An Illustrated Childhood thrown together by serra
Filed under: mission
(ed. note: Subbing in for Wil today is a friend and reader, Serra Sewitch. We should have things back on track next week. Enjoy! -dalton)
Fun Home
Alison Bechdel
Fun Home, by Alison Bechdel, is very different from any graphic novel I’ve seen. That’s probably why it won crazy amounts of awards and was voted Best Book of the Year by scads of periodicals including Time, Entertainment Weekly, New York Times, People, SF Chronicle, Village Voice, etc etc.
It’s a memoir. It’s a “tragicomic”. It’s a lesson in literature. It’s a coming out story. It’s a girl struggling with getting to know her distant father. I don’t know if Alison Bechdel herself coined the term “tragicomic” but it definitely fits this book. The illustrations are realistic yet cartoony, and the subject matter is both heart wrenching and chuckle-inducing. I heard that it took her seven years to complete because she drew each frame from photos that she took of herself posing as different characters.
She weaves all kinds of crazy connections and layers- the most obvious one being that her parents are both English teachers and she constantly compares them and their family situation to characters in and authors of various novels, from F. Scott Fitzgerald and Albert Camus, to Daedalus and Icarus in Greek myths. She often speculates about her father’s thoughts and motives based on the notes he scribbled in margins of books and which phrases he happened to underline. Her father’s obsession with antiques and architectural renovation becomes a metaphor for the intricate deceptions he creates to mask his secret of being a closet homosexual; which links to the author’s own sexuality and discovery of self. There is a funny full page illustration of her young self beside her father in front of a mirror getting dressed up for a wedding: the author in “the least girly dress in the store” wishing she could wear pants and sneakers, and the father next to her in a flamboyant velvet suit, saying how he wished they had some kind of straw bonnet she could wear. Her and her father are reversals of each other, which at times brings them closer together. Her father also works as an embalmer at a funeral home (which they call the “fun home”) which brings up various issues of death and decay, an ironic foreshadowing of her father’s own early death (which Bechdel speculates was a suicide) by a Sunbeam bread truck when she is twenty years old. (Don’t worry, she brings this up in the first chapter so I didn’t give away the ending or anything.)

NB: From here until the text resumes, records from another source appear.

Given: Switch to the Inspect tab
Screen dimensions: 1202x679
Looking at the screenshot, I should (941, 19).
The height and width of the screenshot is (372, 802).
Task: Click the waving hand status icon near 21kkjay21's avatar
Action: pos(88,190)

There is so much detail in this story that it’s easy to lose yourself in her world and feel the strange secretive aloofness in her family growing up. It brought up memories for me about what it’s like to be a kid trying to figure things out and sometimes not being able to understand the complex things your parents are going through. This story is about her looking back and trying to make sense of things from an adult perspective.
Pretty amazing.

i tried reading this book and found myself never able to finish it. i don’t know why i couldn’t complete it. as you say, it’s quite amazing and she definitely grows up in a cold, often harsh home that seems to have its moments of warm intensity. but maybe it was just b/c i was finishing up my degree and thus reading god knows how many books a week (probably 5 to 7?!) but i’m guessing i just didn’t put the time in on this book that i should’ve. i think i’ll take another look now that i’m an adult and always bored!